> [Set problem] Please extract the diode current derivation in full, word for word.

I came up with the following solution which seems sound. Note, I am interested in a clear mathematical derivation from simple premises.

Consider the current through the diode and resistor

\$ I_i = \frac{V_i}{R+D_i}\$

where \$ D_i \$ is the diodes resistance at voltage \$V_i\$ and current \$I_i\$.

We define

\$ \Delta I := I_2 - I_1 = \frac{V_2}{R+D_2} -\frac{V_1}{R+D_1} \$ where

\$ \Delta V := V_2 - V_1 \$

and make the linear (small signal) approximation for the diodes resistance:

\$ D_2 := D_1 + r \$.

> [Data extract]

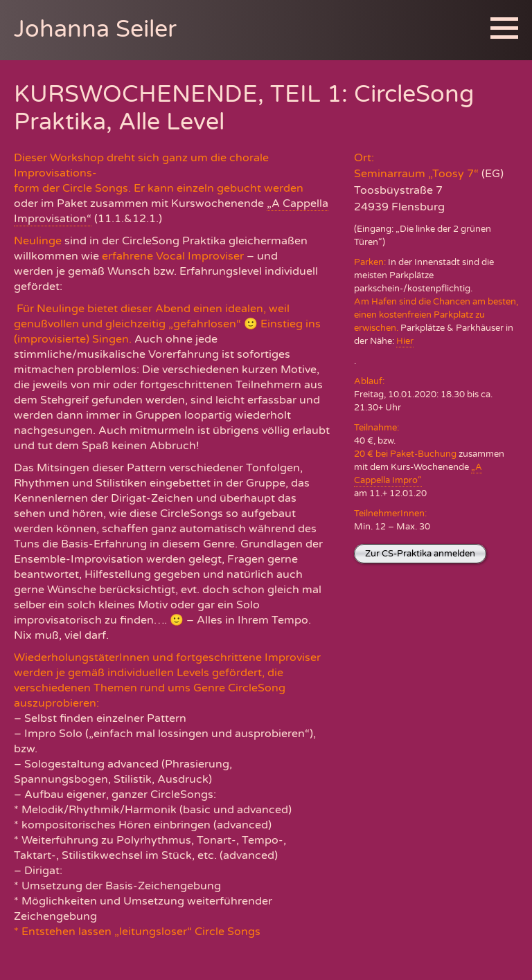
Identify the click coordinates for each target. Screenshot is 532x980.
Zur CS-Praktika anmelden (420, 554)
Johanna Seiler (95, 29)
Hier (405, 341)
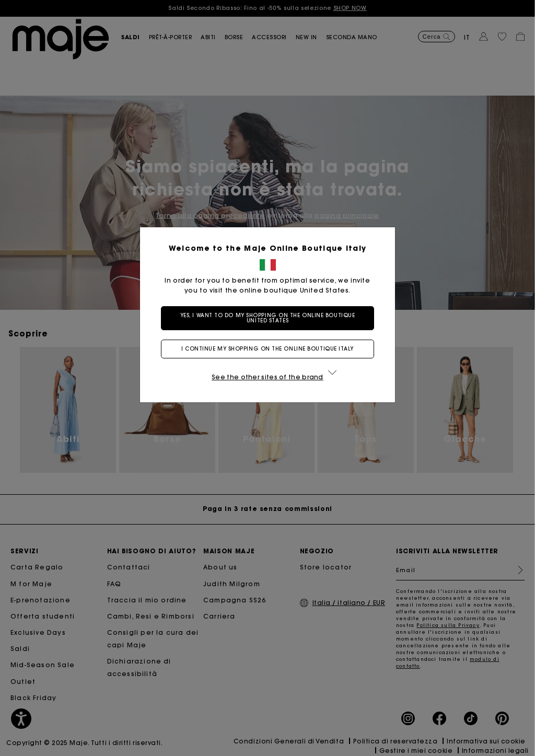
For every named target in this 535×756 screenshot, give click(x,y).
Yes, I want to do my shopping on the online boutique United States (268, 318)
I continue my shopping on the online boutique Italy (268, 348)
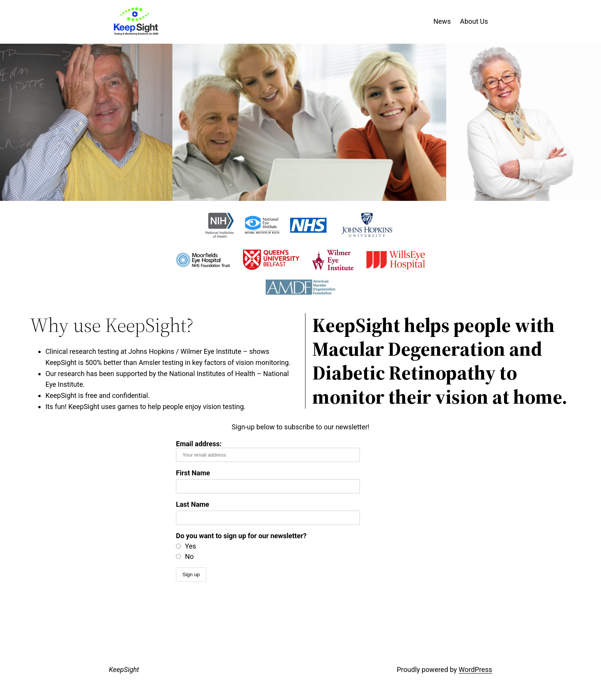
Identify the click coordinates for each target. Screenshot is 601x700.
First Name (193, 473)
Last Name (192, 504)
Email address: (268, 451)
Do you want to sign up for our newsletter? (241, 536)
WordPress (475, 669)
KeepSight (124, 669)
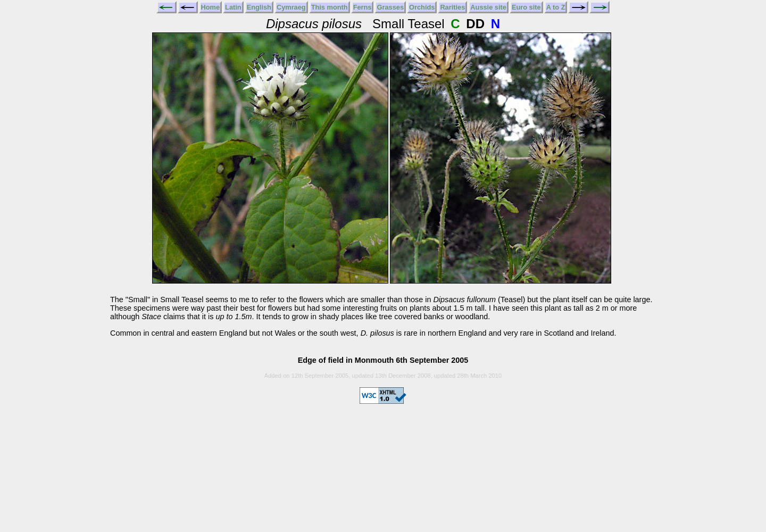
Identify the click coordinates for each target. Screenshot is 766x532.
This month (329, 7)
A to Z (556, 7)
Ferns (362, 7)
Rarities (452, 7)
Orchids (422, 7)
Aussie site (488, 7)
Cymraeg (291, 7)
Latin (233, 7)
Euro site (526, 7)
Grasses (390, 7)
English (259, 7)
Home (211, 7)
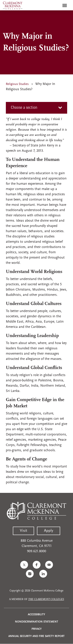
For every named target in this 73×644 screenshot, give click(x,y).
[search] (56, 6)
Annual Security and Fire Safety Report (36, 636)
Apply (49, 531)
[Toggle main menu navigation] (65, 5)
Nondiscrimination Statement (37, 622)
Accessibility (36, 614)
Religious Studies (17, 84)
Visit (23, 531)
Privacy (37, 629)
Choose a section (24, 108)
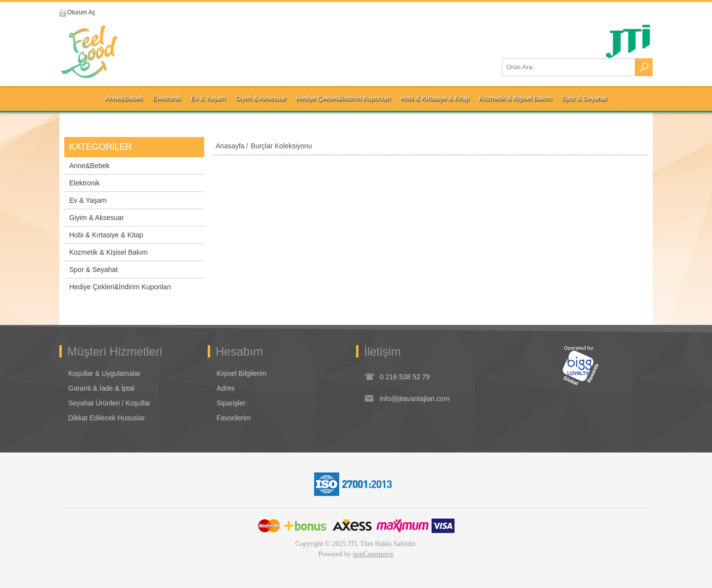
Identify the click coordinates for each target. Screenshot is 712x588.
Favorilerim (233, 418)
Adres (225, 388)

> [Final result]
I came up with the following solution which seems sound. Note, I am interested in a clear mathematical derivation from simple premises.

Consider the current through the diode and resistor

\$ I_i = \frac{V_i}{R+D_i}\$

where \$ D_i \$ is the diodes resistance at voltage \$V_i\$ and current \$I_i\$.

We define

\$ \Delta I := I_2 - I_1 = \frac{V_2}{R+D_2} -\frac{V_1}{R+D_1} \$ where

\$ \Delta V := V_2 - V_1 \$

and make the linear (small signal) approximation for the diodes resistance:

\$ D_2 := D_1 + r \$.